Das Buch wird höchst kontrovers aufge­nommen. Der Natura­list Émile Zola ist einer der sehr wenigen, die sich für die unver­fälschte, durch keinerlei literari­sche Über­höhung beschö­nigte Darstel­lung der grausamen Lebens­weise sozialer Unter­schichten begeis­tern. In bürger­lichen und adligen Kreisen dagegen erntet der Roman Ekel, Spott und Hass ange­sichts seiner scham­losen Präsen­tation eines laster­haften Lebens und einer perver­ierten Liebes­beziehung. Von Prin­zessin Mathilde Bonaparte wird erzählt, sie habe sich nach der Lektüre übergeben.

Es ist eigenartig, dass die Gebrüder de Goncourt für die Tragödie ihrer Unter­gebenen zu deren Lebzeiten keinen Sinn ent­wickel­ten. Hat ihr hoher gesell­schaft­licher Status sie derart isoliert? Anderer­seits hätte sie der minutiös verfolgte Leidens­weg des jüngeren Bruders Jules durchaus auch für den eines so nahe­stehen­den Mitmen­schen wie Rose sensibili­sieren können.

Der begabte Jules, vor Ideen nur so sprühend, hatte sich mit der weit verbrei­teten Syphilis ange­steckt, für die es kaum eine Rettung gab. Im Gegensatz zu weniger wohl­haben­den Kranken konnte Jules reisen und sich in Sana­torien kost­spieligen Behand­lungs­metho­den unter­ziehen, die freilich nichts als unsäg­liche weitere Qualen einbrach­ten. Seine letzten Jahre gestaltet Sulzer in einem weiteren ein­dring­lichen, berüh­renden Erzähl­strang. Edmond nimmt die un­überseh­baren Symptome des geistigen und körper­lichen Verfalls seines Bruders wahr, dessen Persön­lichkeit sich nahezu auflöst, ihm immer fremder wird, ihn in machtlose, uner­trägli­che Verzweif­lung treibt. Anderer­seits verdrän­gen beide die Wahrheit um die schänd­liche Ursache der Krankheit.

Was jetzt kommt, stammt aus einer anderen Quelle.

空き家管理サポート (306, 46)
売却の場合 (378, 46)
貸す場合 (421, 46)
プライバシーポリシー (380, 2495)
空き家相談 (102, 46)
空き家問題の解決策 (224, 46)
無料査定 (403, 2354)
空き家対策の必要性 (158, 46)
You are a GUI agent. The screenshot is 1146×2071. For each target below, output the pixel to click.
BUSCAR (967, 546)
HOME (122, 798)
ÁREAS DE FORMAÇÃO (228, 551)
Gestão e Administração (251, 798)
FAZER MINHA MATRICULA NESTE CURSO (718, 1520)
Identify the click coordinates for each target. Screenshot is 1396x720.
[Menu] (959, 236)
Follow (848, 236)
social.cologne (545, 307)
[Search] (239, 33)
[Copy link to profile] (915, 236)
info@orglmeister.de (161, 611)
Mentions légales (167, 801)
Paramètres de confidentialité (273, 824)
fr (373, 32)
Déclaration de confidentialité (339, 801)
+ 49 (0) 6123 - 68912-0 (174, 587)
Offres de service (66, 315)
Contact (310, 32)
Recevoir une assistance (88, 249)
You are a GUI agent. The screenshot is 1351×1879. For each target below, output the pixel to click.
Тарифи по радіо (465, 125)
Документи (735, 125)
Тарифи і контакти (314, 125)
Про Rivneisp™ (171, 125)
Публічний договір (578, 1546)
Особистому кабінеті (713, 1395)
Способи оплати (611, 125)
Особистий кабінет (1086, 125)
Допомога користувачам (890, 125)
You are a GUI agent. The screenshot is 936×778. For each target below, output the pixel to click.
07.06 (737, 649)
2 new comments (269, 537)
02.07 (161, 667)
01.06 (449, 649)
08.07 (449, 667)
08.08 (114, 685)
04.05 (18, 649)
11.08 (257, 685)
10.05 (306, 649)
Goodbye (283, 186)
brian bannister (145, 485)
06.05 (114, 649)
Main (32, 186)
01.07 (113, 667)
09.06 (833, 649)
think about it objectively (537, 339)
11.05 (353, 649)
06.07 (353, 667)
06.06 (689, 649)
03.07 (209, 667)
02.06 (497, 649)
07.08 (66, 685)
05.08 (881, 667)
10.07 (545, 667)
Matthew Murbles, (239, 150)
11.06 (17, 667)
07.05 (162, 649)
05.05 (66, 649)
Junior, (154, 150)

Jules, so wird verlaut­bart, sei »an Über­anstren­gung im Dienst der Kunst gestorben [...]: für die Literatur, für das richtige Wort, für die Wahrheit auf dem Papier«.

»Doppelleben«, der Titel von Alain Claude Sulzers melan­cholisch-empathi­schem Roman, schlägt darin mehrere Saiten an. Nicht nur Rose führt konkret zwei Exis­tenzen, auch die Brüder, die wie Zwillinge stets im Doppel auftreten, leben privat ganz anders als öffent­lich. Roses Siechtum spiegelt das ebenso geheime, ebenso erbärm­liche, ebenso tödliche von Jules, doch seines wird kaschiert und mit einem Glorien­schein umhüllt, ihres ist unrühm­lich und muss sich einsam in Löchern verkrie­chen. Innerhalb der gesell­schaftli­chen Möglich­keiten ist Roses hilfloses Dahin­vegetie­ren bis zum Sterben ein erschüt­ternder Kontra­punkt. Und allem zu Grunde liegt die Doppel­moral der Gesell­schaft.